第154章 真実(後編)<参>
「ま、待ってくれ!」
炭治郎は慌てて少女に手を伸ばすが、その手は届くことはなく更に視界がゆがんでいく。
「君は、君は一体誰なんだ・・・!?」
炭治郎の声はかき消され、歪んだ世界は再びはっきりと形を作り始めた。
次に映ったのは、葵枝と赤子。時間は経ったようだが、葵枝の顔は少しやつれているようだった。

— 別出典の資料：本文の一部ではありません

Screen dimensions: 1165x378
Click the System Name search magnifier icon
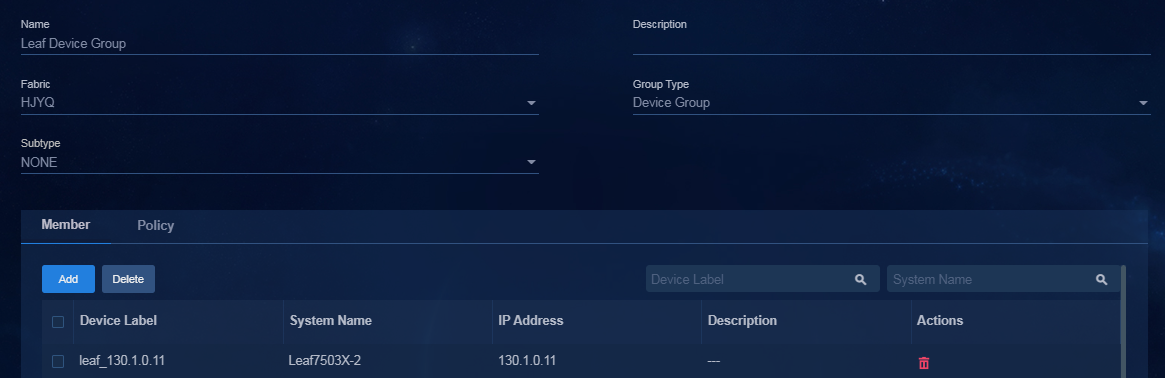pyautogui.click(x=1101, y=279)
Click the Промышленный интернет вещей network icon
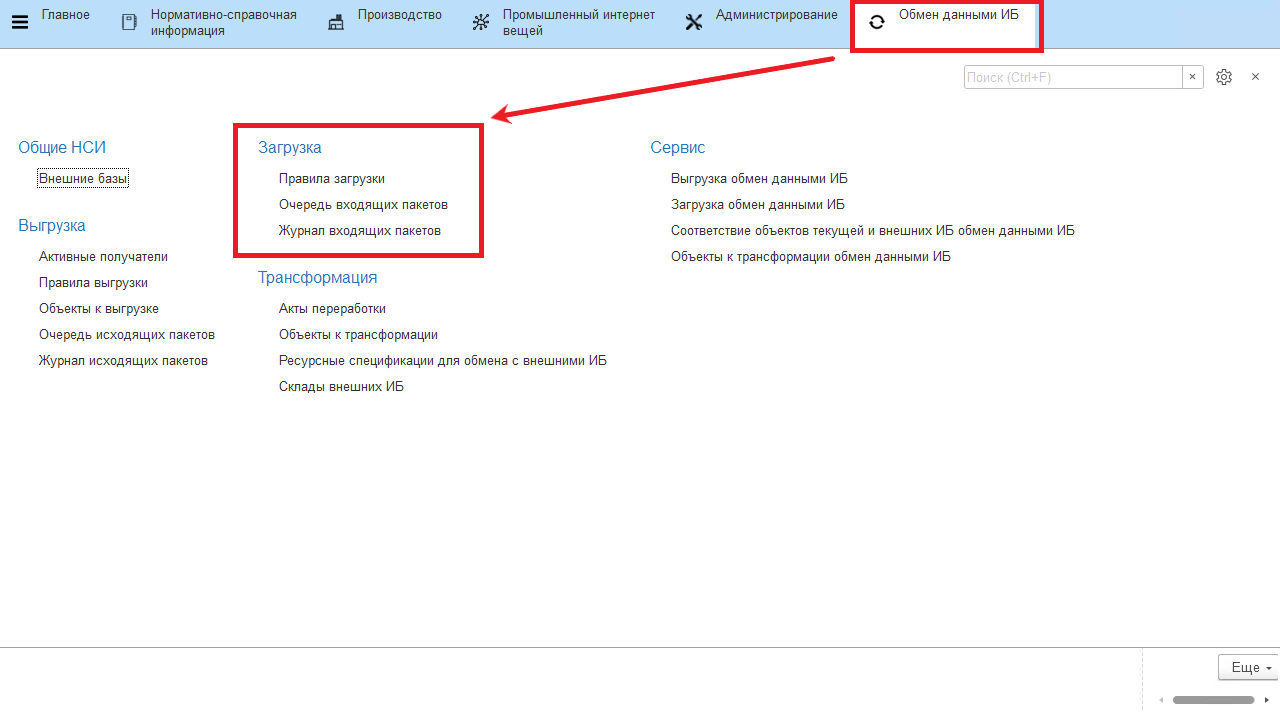 pyautogui.click(x=481, y=23)
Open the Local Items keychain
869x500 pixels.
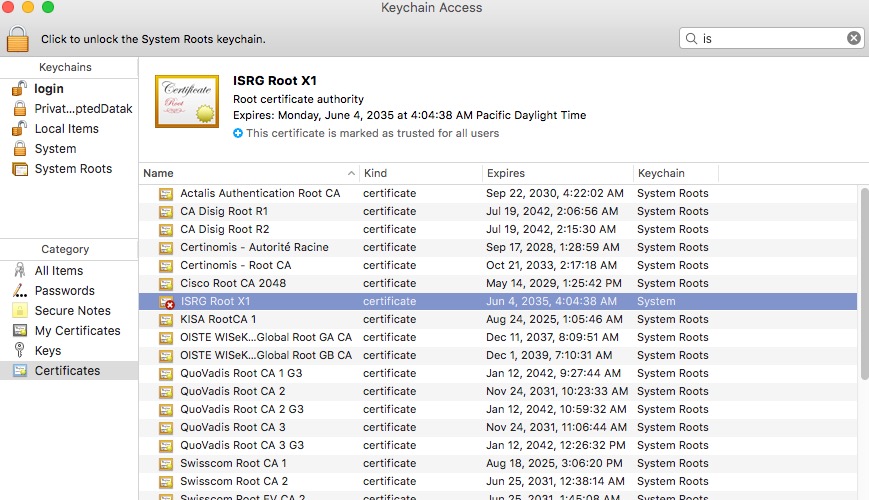pos(66,129)
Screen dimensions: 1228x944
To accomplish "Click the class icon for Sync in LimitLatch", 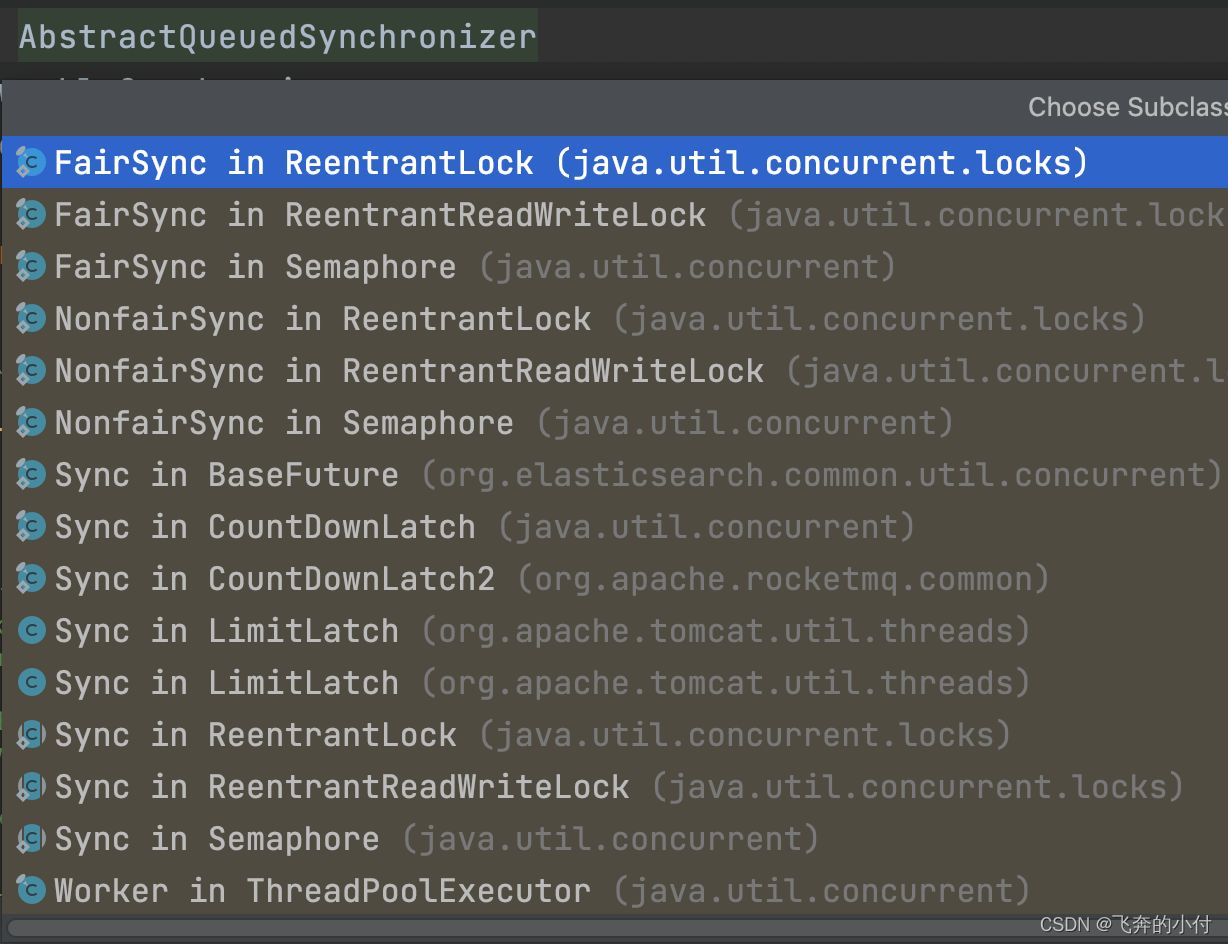I will (x=29, y=630).
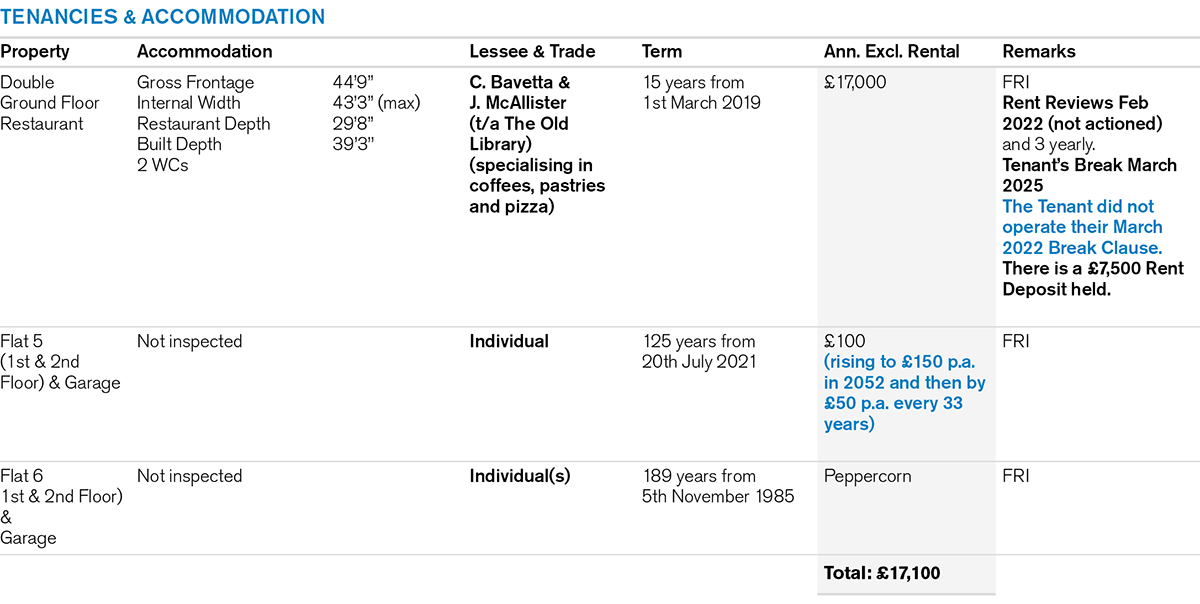Image resolution: width=1200 pixels, height=604 pixels.
Task: Click the Accommodation column header
Action: (204, 52)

だがそれでも、愛しい娘を見つめるまなざしは、どこまでも優しいものだった。
その時外から物音が聞こえ、葵枝は視線を動かした。
『どなた?』
そう尋ねると、外からは息をのむ音が聞こえたが、少し間を置いた後声がした。
『すまない。起こしてしまったか?』
それは青い髪の少女の声。葵枝は思わぬ訪問者に目を見開いたが、口元に笑みを浮かべた。
『大丈夫よ。そんなところにいないで、入ってらっしゃいな』
『・・・いいのか?』
少女の遠慮がちな声に、葵枝は優しく『どうぞ』と答えた。
すっと戸が開き、少女が部屋に入ってきた。やはり炭治郎からは、少女の顔は見えなかった。
『気分はどうだ?出産と言うのは、体力と気力を大幅に消費すると聞いたが・・・』
『そうね。まだ少し怠いけれど、大丈夫よ。ありがとう』
葵枝はそう言って、力なく優しくほほ笑んだ。